Once the victim makes the final transaction, the perpetrator disappears without a trace leaving them with no recourse. 

Grandi and Ferraz agreed the challenges that face the dating industry– and the fact that romance scams themselves have become a billion-dollar industry– have made foolproof user verification more difficult to achieve.

But they also see it as an opportunity to leverage new technology to help platforms stop these scams from scaling. For example, the location intelligence provided by Incognia may be able to help data apps identify associations between these fake accounts by tracking them all to the same location.

The Horizons of Safe Online Dating

While there are things you can do to protect yourself online, the impetus falls on platforms to do everything they can to protect users from scams, especially when it comes to scammers who are regaining entry to platforms through ban evasion.

Romance scams have been getting more media attention lately, and it’s because the reverberations of these scams go much farther than people’s hearts or pocketbooks. Romance scams have led to victims pleading guilty to federal crimes, and some even losing their lives.

incognia
As our tech gets better, so do scammers’. Stay safe and vigilant online, especially when you’re dating.

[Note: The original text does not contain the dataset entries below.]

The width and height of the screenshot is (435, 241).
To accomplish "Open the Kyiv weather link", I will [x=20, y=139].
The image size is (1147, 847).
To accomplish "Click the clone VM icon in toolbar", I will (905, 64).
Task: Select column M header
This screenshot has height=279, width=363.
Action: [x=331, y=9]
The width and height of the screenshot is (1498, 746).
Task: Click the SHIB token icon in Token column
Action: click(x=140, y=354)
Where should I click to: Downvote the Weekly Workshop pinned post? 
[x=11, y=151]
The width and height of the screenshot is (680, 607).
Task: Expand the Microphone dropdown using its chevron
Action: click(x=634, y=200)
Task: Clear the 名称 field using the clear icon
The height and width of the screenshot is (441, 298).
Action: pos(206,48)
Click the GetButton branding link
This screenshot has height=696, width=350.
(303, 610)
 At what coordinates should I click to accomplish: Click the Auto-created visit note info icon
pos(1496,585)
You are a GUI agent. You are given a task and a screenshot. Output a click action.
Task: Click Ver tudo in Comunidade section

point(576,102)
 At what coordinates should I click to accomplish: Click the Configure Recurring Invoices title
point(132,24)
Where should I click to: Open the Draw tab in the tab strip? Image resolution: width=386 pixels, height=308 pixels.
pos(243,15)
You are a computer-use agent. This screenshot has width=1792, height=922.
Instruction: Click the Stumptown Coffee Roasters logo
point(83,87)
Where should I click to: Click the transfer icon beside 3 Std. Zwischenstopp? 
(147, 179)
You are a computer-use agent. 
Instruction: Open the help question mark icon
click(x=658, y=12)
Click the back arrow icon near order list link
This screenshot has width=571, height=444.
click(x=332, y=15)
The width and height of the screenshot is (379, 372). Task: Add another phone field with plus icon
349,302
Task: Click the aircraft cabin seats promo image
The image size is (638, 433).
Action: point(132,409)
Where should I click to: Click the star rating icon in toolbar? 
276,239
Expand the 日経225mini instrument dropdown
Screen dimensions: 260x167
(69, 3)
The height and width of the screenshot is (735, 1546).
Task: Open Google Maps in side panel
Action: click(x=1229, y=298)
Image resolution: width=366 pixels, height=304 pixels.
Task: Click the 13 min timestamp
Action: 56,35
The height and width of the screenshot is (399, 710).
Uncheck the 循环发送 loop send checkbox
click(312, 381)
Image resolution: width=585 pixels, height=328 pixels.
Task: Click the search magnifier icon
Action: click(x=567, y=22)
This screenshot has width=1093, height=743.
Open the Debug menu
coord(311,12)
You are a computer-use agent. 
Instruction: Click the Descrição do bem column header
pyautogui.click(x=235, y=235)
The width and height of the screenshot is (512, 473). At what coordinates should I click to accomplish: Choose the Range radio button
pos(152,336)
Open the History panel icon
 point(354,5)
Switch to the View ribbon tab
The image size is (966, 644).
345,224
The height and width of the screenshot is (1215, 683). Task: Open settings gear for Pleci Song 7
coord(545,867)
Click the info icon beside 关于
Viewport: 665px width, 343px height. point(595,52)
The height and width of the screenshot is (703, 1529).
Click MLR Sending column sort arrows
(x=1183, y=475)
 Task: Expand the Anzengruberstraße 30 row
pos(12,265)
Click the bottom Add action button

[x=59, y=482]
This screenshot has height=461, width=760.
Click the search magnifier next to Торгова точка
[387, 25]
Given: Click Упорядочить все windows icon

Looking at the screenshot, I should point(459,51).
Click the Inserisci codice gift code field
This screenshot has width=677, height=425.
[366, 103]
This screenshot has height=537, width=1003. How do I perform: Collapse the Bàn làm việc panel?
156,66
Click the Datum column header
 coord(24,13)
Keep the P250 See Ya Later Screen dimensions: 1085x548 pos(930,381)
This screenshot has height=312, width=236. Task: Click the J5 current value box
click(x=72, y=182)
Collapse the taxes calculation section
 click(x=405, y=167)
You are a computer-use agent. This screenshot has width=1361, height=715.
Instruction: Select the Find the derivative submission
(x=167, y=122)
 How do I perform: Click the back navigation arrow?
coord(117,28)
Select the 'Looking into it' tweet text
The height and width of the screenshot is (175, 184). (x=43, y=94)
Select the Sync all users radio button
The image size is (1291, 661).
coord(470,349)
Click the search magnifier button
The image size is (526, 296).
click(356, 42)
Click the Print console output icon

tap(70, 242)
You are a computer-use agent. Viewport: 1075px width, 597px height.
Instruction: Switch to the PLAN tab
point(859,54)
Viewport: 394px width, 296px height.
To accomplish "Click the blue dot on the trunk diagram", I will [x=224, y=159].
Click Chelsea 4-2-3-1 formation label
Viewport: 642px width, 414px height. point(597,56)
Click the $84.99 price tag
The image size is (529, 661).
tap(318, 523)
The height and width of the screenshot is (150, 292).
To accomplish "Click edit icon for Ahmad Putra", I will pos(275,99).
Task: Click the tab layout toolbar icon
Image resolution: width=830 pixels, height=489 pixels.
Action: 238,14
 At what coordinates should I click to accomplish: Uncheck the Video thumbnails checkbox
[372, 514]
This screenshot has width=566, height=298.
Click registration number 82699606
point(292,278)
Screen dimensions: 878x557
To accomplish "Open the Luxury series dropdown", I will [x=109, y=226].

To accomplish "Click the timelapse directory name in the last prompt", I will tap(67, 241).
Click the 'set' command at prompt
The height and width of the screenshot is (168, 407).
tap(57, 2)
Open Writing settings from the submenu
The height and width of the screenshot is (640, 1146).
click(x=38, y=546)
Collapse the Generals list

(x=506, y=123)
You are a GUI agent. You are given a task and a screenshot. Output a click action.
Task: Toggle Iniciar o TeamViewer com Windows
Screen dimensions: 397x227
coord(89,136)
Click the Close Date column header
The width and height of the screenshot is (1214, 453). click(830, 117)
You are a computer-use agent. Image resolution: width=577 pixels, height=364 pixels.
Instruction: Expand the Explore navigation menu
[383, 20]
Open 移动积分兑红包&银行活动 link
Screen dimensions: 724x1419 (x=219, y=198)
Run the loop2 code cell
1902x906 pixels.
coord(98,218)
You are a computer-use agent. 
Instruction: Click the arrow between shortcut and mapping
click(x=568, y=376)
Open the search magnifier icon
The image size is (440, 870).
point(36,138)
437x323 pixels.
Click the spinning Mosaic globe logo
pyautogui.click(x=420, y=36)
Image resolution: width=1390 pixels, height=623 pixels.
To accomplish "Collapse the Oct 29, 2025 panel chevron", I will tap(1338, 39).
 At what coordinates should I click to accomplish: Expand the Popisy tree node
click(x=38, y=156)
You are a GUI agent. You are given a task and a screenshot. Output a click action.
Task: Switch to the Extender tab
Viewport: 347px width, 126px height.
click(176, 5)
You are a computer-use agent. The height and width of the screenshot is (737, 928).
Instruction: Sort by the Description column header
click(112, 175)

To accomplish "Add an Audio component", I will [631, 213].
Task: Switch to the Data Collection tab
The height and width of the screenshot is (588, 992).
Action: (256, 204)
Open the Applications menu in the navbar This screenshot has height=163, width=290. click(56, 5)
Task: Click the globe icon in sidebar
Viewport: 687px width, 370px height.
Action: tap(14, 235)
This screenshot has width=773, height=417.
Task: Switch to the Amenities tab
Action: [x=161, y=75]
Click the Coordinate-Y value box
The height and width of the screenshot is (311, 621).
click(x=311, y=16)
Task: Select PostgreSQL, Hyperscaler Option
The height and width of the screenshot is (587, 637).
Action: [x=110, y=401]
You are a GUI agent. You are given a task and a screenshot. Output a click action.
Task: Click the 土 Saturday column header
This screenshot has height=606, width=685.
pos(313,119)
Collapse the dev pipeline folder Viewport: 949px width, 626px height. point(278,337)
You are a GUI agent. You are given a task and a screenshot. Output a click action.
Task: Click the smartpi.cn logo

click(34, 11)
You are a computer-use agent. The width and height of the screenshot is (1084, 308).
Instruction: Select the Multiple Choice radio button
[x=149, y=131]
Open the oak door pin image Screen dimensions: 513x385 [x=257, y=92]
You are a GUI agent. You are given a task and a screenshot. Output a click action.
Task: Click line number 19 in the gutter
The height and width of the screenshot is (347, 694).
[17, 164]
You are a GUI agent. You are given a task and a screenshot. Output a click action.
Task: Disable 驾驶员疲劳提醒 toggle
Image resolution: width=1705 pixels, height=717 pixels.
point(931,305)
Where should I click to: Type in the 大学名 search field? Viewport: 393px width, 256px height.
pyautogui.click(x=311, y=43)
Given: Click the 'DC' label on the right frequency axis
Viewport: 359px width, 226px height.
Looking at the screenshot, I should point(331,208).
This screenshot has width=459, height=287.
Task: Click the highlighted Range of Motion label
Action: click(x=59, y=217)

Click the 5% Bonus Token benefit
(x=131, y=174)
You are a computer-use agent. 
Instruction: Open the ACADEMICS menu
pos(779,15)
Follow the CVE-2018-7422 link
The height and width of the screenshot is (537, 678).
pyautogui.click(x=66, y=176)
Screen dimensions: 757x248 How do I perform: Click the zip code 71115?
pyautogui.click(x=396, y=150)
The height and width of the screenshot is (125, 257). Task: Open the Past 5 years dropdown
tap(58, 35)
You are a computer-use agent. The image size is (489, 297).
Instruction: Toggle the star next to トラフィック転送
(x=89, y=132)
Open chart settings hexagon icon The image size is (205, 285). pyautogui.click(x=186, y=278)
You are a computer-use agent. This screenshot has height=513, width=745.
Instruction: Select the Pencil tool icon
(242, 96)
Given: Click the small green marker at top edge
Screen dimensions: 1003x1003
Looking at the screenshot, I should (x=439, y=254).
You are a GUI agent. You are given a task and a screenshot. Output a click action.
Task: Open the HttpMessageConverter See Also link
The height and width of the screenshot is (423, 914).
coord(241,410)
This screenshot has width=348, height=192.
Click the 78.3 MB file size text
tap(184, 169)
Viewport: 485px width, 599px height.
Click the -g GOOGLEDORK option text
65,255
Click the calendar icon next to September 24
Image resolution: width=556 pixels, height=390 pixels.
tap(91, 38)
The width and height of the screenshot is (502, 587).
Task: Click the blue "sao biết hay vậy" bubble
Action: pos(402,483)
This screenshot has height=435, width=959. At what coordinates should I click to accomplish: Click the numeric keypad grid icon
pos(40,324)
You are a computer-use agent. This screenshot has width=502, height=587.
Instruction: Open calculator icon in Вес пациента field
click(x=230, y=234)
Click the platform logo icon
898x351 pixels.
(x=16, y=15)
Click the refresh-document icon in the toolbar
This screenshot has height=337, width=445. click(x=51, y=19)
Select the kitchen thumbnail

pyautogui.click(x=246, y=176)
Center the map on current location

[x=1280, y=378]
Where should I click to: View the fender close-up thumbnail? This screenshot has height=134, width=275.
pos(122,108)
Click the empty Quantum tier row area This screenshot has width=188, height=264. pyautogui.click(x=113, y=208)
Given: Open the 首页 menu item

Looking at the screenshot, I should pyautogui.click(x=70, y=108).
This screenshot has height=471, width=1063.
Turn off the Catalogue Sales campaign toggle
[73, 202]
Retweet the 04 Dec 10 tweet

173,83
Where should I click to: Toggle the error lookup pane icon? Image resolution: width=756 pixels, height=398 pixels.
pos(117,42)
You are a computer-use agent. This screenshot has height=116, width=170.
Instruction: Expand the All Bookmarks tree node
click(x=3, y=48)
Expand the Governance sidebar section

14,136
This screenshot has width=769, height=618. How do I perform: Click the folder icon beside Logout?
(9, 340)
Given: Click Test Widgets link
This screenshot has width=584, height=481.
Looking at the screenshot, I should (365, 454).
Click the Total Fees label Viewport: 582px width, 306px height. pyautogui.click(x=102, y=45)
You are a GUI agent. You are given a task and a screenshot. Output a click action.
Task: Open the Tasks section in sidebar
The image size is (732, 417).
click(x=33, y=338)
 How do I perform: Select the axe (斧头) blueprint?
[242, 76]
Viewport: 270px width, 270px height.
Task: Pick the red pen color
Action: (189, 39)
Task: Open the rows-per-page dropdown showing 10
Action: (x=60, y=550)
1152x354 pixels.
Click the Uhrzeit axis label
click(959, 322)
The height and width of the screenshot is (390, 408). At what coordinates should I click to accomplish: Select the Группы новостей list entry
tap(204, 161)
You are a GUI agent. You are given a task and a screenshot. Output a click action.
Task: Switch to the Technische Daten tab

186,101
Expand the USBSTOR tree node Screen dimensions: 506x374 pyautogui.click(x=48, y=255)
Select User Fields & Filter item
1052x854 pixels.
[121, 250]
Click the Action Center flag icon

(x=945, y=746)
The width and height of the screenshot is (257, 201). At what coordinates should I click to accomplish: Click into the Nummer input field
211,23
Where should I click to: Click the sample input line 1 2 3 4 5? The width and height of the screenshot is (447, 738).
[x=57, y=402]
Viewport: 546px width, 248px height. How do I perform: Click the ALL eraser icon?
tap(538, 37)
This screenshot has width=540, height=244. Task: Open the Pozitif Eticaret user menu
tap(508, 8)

While platforms are taking the necessary steps to ensure they protect users, you still have to be an active participant in your own safety. You should never send money to anyone you don’t know online– not via money transfer and not through cryptocurrency. 

When you’re online dating, don’t spend too much time chatting virtually if you’re looking for an in-person relationship. If you’re interested in someone you’ve matched with, ask them out on a date in a public place.

If they’re not willing, this could be seen as a potential red flag that they aren’t who they say they are. 

While romance scams are getting smarter, you can avoid them, and platforms can do their part to curb them with solutions like Incognia. 

“Like all fraud, detecting romance scams comes down to a cat and mouse game,” Ferraz said. “The bad actors are always innovating, so we need to make sure that we’re moving even more quickly.”